During the first half of the twentieth century, Canadian officials generally considered Armenians as “Asians,” and therefore subject to the extensive restrictions put in place to prevent, for example, East Indian immigration. Armenian arrivals were therefore few in number, even after the genocide began. Isolated from their homeland, Armenians often lived economically precarious lives within tight-knit communities defined by a willingness to provide mutual aid and an approach to politics that was split between regulating their own within Canada and maintaining connections with, and seeking to assist, Armenians abroad. “When Armenians came to Canada,” Kaprielian-Churchill writes, “they carried with them centuries of experience of being a minority and well-honed traditions and techniques of ethnonational survival” (xxiii). They also adapted to their new surroundings as they “experienced freedom and began to understand the meaning of equality” (99). This history, then, provides an important reminder that all immigrant groups (including, as Champion argues, the British) have undergone processes—incremental, intermittent, and uneven—of identity adaptation and maintenance. In this light, the history of Armenians in Canada reinforces a frequently overlooked fact: that citizenship has never been about the wholesale adoption of a clearly defined Canadian identity but instead constitutes “a mid-point in the integration process, not … the end-point” (Kymlicka 199).
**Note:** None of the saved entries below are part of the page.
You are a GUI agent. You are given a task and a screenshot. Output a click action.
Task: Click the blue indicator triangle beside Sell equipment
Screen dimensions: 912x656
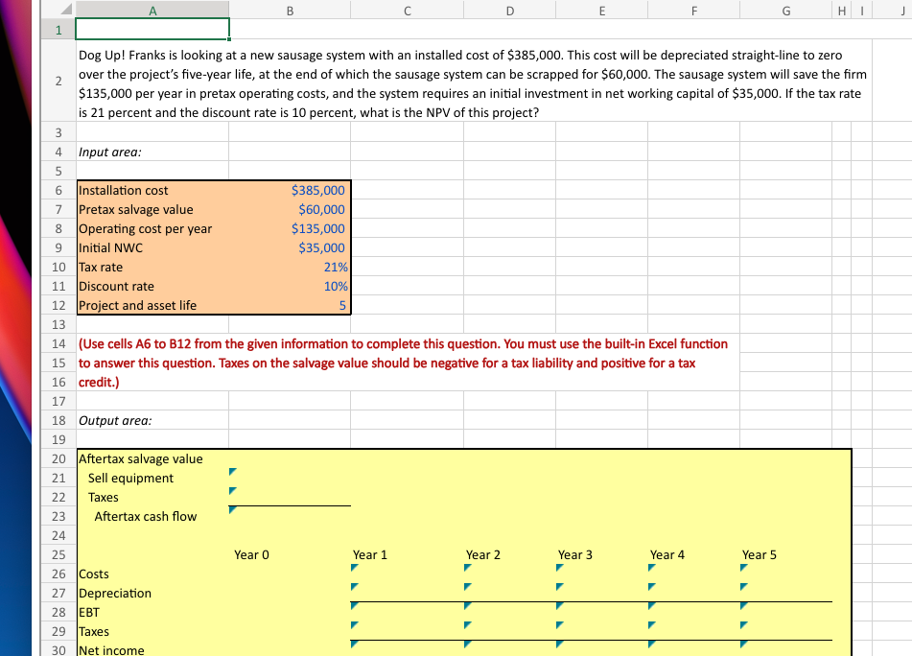pyautogui.click(x=231, y=472)
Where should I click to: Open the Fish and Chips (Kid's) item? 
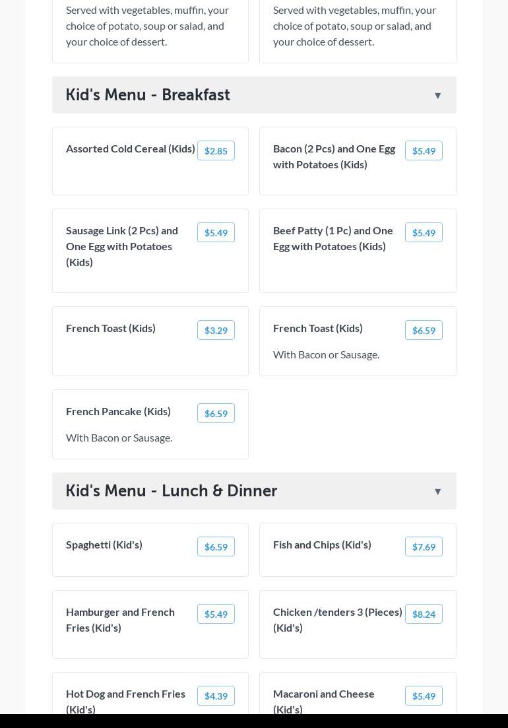coord(322,545)
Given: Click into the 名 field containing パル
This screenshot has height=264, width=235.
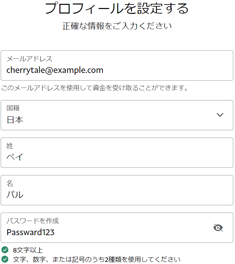Looking at the screenshot, I should (117, 195).
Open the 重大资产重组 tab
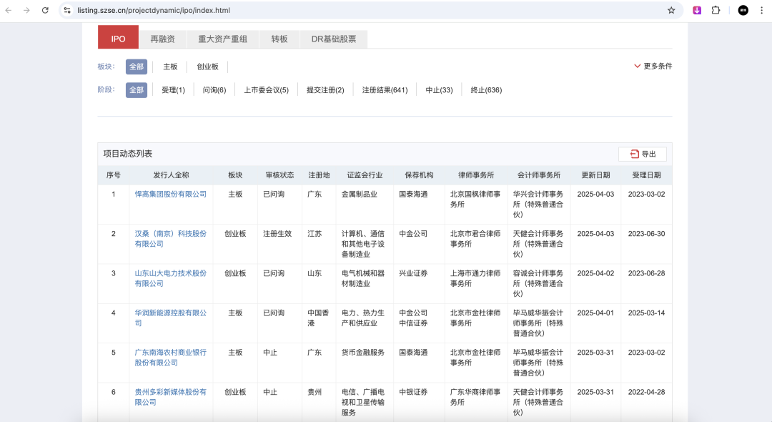772x422 pixels. click(x=222, y=39)
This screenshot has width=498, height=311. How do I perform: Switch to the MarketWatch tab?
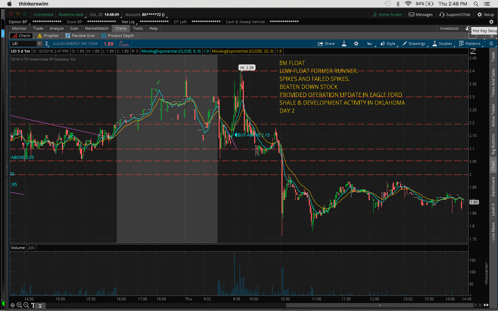pyautogui.click(x=96, y=28)
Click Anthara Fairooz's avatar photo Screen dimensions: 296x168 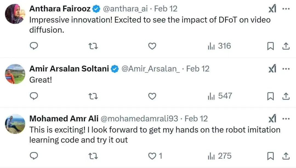click(15, 14)
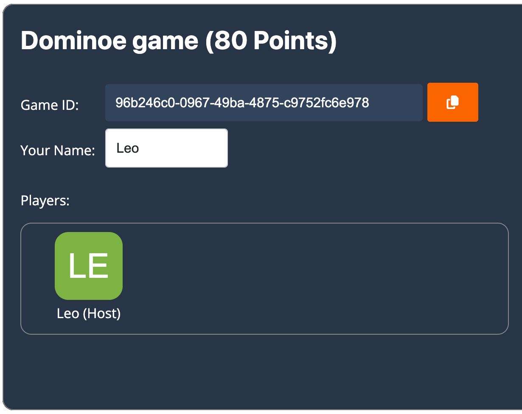The width and height of the screenshot is (522, 414).
Task: Click the name field showing Leo
Action: [166, 148]
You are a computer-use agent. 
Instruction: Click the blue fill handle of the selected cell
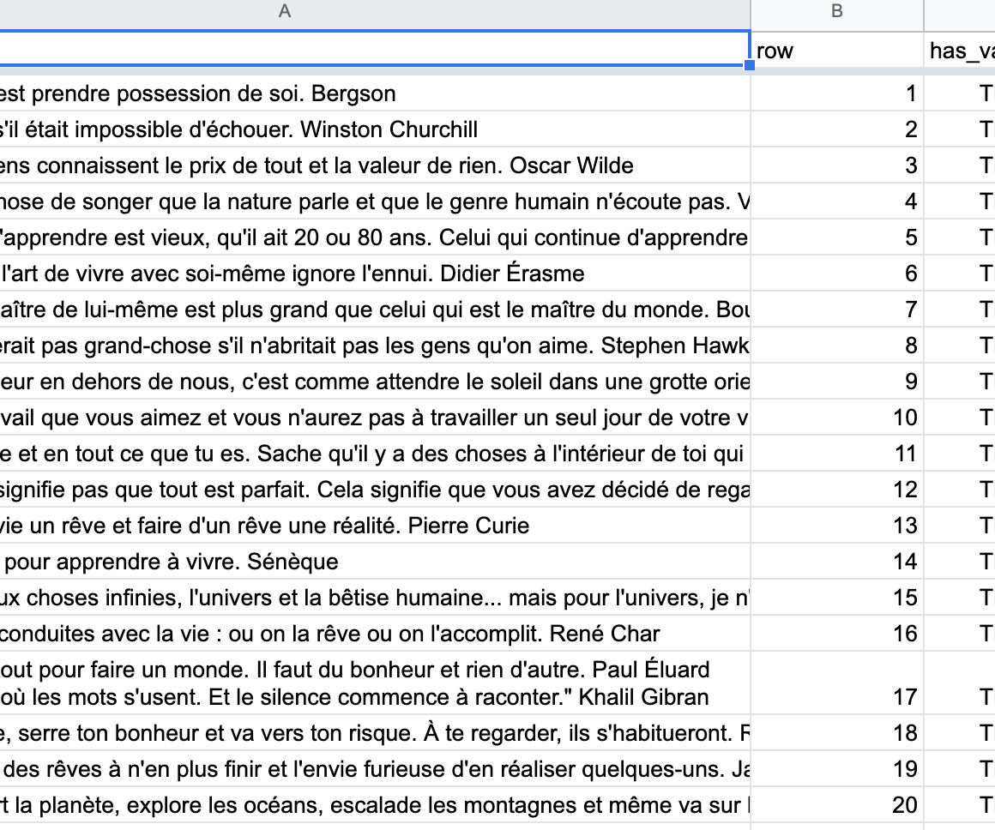pos(751,65)
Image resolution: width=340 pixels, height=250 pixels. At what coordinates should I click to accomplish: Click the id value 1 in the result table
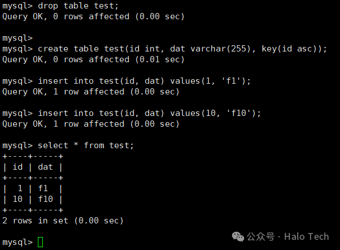click(x=20, y=188)
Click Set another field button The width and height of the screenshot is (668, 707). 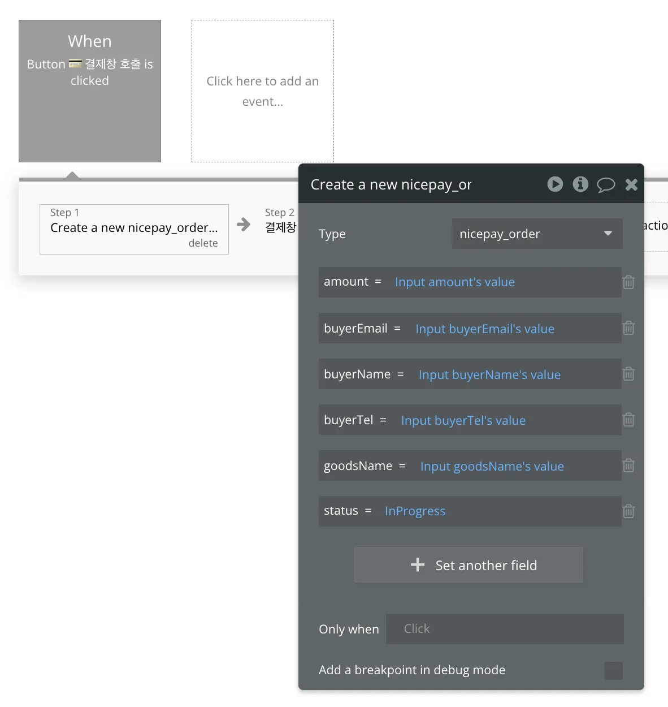coord(469,564)
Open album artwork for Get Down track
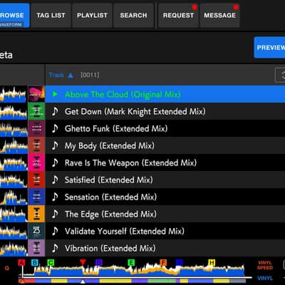285x285 pixels. coord(36,111)
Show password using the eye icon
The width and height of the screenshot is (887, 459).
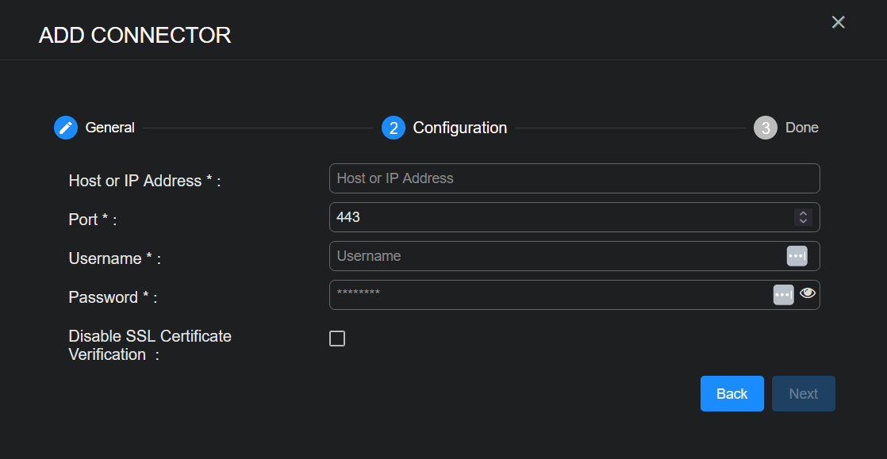tap(808, 293)
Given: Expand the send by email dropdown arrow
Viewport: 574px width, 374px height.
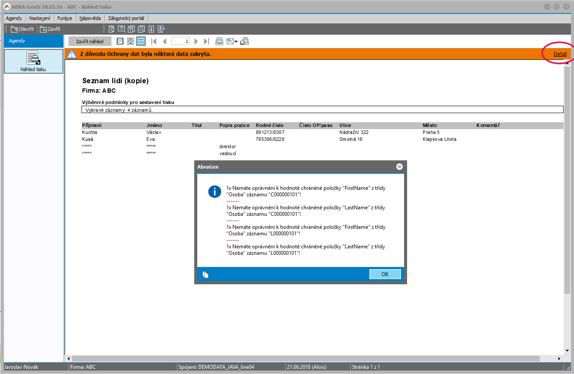Looking at the screenshot, I should coord(236,42).
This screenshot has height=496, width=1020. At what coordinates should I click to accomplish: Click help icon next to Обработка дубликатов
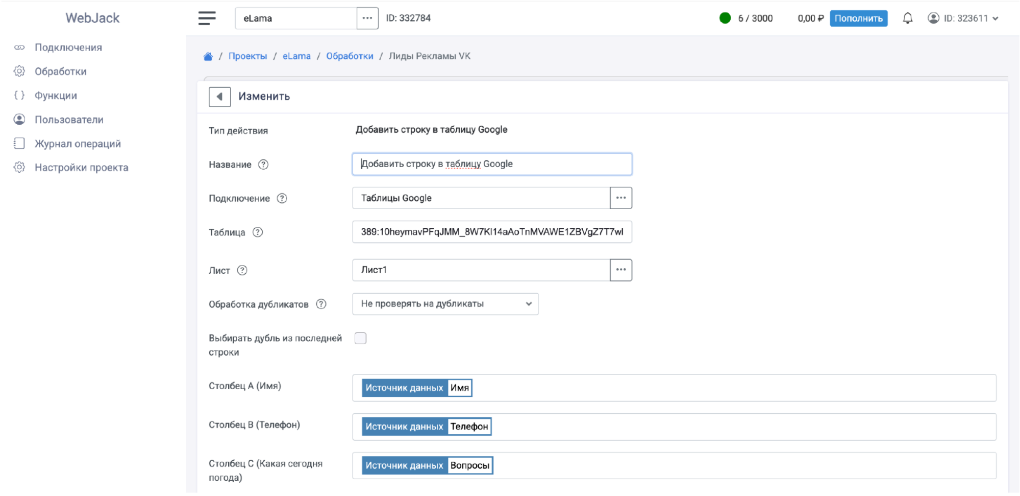(321, 304)
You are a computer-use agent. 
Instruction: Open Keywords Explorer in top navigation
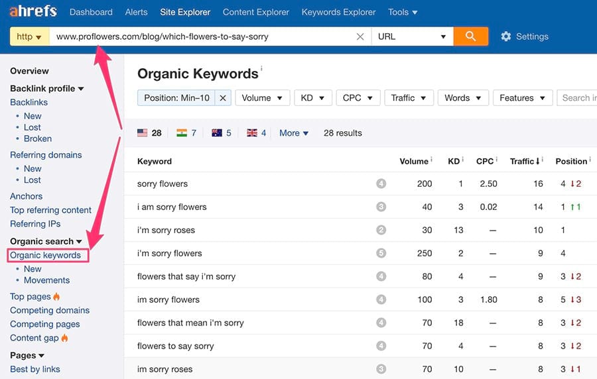tap(338, 12)
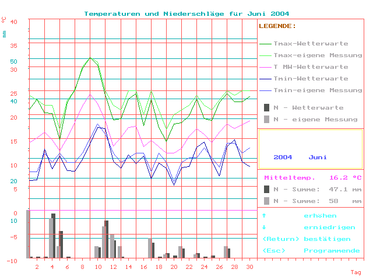Image resolution: width=373 pixels, height=280 pixels.
Task: Click the chart title for Juni 2004
Action: (187, 13)
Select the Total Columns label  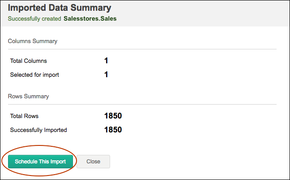point(28,61)
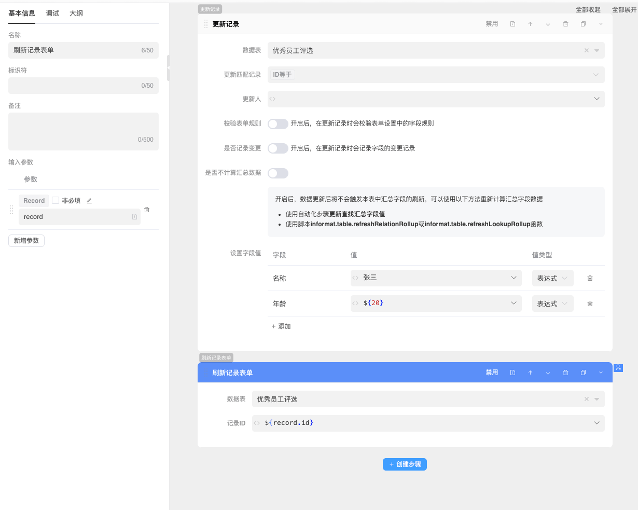Click the 新增参数 button

26,241
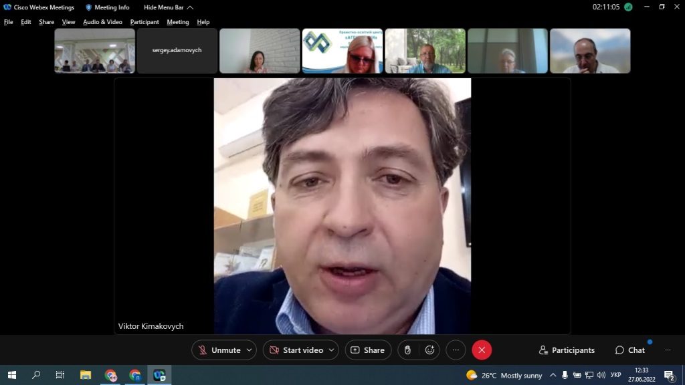This screenshot has width=685, height=385.
Task: Unmute the microphone
Action: (x=219, y=350)
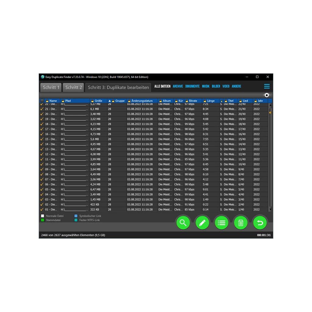Sort by the Größe column header
This screenshot has width=312, height=312.
pyautogui.click(x=98, y=101)
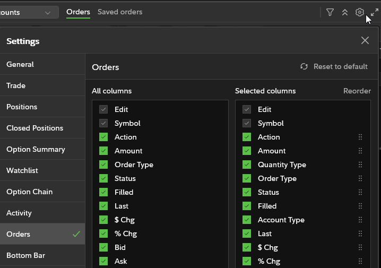This screenshot has width=381, height=268.
Task: Click the filter funnel icon
Action: coord(330,12)
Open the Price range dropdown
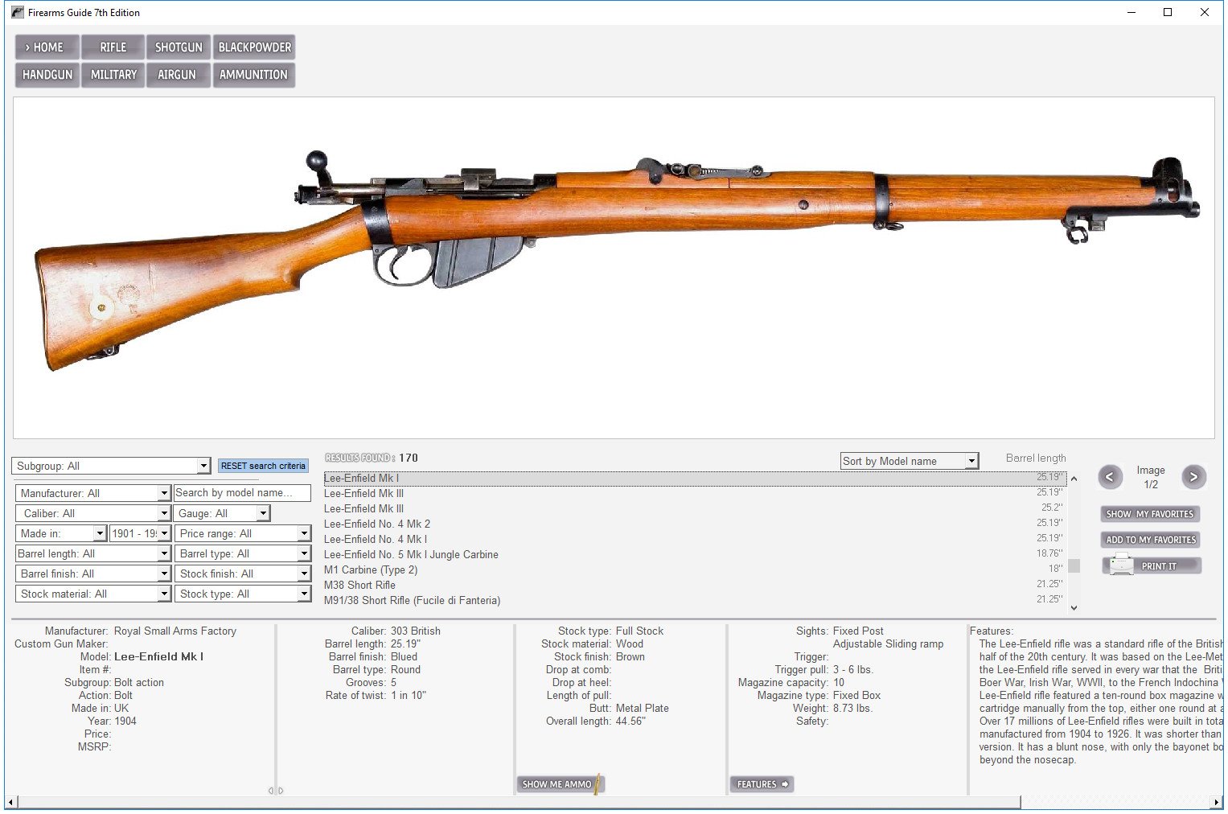Viewport: 1228px width, 814px height. coord(303,533)
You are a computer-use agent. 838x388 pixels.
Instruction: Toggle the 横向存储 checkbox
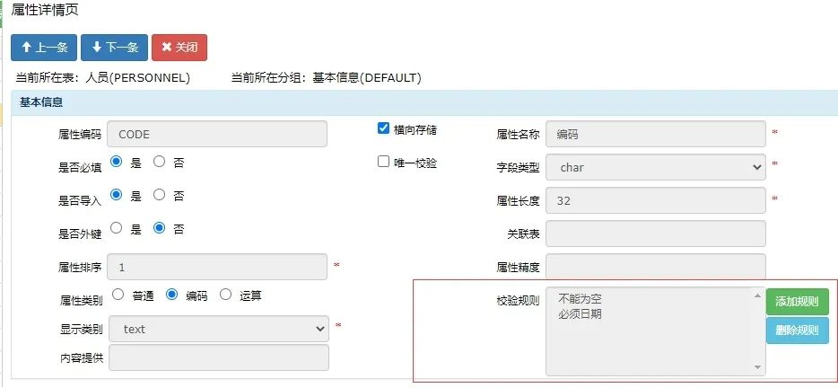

These processes, moreover, worked both ways, as the majority population’s national identity received more precise articulation even as it developed through its own (limited) interaction with the Armenian experience. This can be seen in the response of Canadian citizens to the genocide, which entailed a considerable mobilization of funds for survivors (one appeal received over $300,000), pressure on the government to resettle orphans, and support for political autonomy for Armenian territories in Europe after the First World War. Such humanitarian work was most prominently channelled through the Armenian Relief Association of Canada, the “first public interdenominational, interethnic nongovernmental organization … to assist refugees abroad and to help them to migrate to Canada” (Kaprielian-Churchill 145). However, as the need for assistance grew so did the forms of restriction pursued by officials. This provides insight into the meaning of the rights extending from British liberalism. These have evolved considerably over time and have been, to no small degree, the product of an engagement with ethnic diversity, although not always in ways that reflect well on Canada. Thus, Kaprielian-Churchill concludes that in its dealing with Armenians during the first half of the twentieth century, “the Canadian government rejected the principle of individual rights and freedoms, specifically the individual’s right to safety and security” (156).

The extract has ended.